* EXERCISE DESCRIPTION *
All the data should be transcribed exactly, with every line kept.

[Stored data]
>>>

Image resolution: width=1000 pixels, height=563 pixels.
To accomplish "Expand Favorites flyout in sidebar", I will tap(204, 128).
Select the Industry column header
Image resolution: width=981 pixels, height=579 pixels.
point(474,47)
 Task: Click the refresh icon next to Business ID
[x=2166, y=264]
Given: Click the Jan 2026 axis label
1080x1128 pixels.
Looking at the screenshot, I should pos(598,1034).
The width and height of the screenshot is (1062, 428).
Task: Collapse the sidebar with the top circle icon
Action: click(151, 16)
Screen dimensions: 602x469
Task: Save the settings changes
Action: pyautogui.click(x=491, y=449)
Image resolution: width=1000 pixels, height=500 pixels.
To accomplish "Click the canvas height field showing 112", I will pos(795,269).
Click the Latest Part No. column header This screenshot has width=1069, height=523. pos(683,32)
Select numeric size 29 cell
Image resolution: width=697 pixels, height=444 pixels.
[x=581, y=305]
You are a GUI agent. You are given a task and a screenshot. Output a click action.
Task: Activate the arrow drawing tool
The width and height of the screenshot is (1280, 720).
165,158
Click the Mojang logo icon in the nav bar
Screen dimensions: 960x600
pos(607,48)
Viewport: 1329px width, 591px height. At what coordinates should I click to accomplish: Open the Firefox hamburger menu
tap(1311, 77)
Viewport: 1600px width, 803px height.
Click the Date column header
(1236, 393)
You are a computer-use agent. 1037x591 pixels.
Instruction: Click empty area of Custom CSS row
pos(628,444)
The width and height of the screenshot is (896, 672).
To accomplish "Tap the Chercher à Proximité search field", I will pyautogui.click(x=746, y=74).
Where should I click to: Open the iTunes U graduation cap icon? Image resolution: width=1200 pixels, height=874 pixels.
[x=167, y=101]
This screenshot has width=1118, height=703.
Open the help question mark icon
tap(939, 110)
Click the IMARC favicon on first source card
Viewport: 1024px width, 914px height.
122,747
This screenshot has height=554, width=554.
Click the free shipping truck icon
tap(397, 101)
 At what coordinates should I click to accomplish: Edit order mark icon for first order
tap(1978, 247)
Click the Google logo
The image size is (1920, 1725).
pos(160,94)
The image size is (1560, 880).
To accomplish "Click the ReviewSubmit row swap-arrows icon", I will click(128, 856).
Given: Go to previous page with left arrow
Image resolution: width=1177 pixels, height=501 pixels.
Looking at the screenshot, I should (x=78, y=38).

<<<

* ANSWER TO THE EXERCISE *
Image resolution: width=1000 pixels, height=563 pixels.
To accomplish "Expand Favorites flyout in sidebar", I will tap(204, 128).
Select the Industry column header
Image resolution: width=981 pixels, height=579 pixels.
point(474,47)
 Task: Click the refresh icon next to Business ID
[x=2166, y=264]
Given: Click the Jan 2026 axis label
1080x1128 pixels.
Looking at the screenshot, I should pos(598,1034).
The width and height of the screenshot is (1062, 428).
Task: Collapse the sidebar with the top circle icon
Action: click(151, 16)
Screen dimensions: 602x469
Task: Save the settings changes
Action: pyautogui.click(x=491, y=449)
Image resolution: width=1000 pixels, height=500 pixels.
To accomplish "Click the canvas height field showing 112", I will pos(795,269).
Click the Latest Part No. column header This screenshot has width=1069, height=523. pos(683,32)
Select numeric size 29 cell
Image resolution: width=697 pixels, height=444 pixels.
[x=581, y=305]
You are a GUI agent. You are given a task and a screenshot. Output a click action.
Task: Activate the arrow drawing tool
The width and height of the screenshot is (1280, 720).
165,158
Click the Mojang logo icon in the nav bar
Screen dimensions: 960x600
pos(607,48)
Viewport: 1329px width, 591px height. At what coordinates should I click to accomplish: Open the Firefox hamburger menu
tap(1311, 77)
Viewport: 1600px width, 803px height.
Click the Date column header
(1236, 393)
You are a computer-use agent. 1037x591 pixels.
Instruction: Click empty area of Custom CSS row
pos(628,444)
The width and height of the screenshot is (896, 672).
To accomplish "Tap the Chercher à Proximité search field", I will pyautogui.click(x=746, y=74).
Where should I click to: Open the iTunes U graduation cap icon? Image resolution: width=1200 pixels, height=874 pixels.
[x=167, y=101]
This screenshot has width=1118, height=703.
Open the help question mark icon
tap(939, 110)
Click the IMARC favicon on first source card
Viewport: 1024px width, 914px height.
122,747
This screenshot has height=554, width=554.
Click the free shipping truck icon
tap(397, 101)
 At what coordinates should I click to accomplish: Edit order mark icon for first order
tap(1978, 247)
Click the Google logo
The image size is (1920, 1725).
pos(160,94)
The image size is (1560, 880).
To accomplish "Click the ReviewSubmit row swap-arrows icon", I will click(128, 856).
Given: Go to previous page with left arrow
Image resolution: width=1177 pixels, height=501 pixels.
Looking at the screenshot, I should (x=78, y=38).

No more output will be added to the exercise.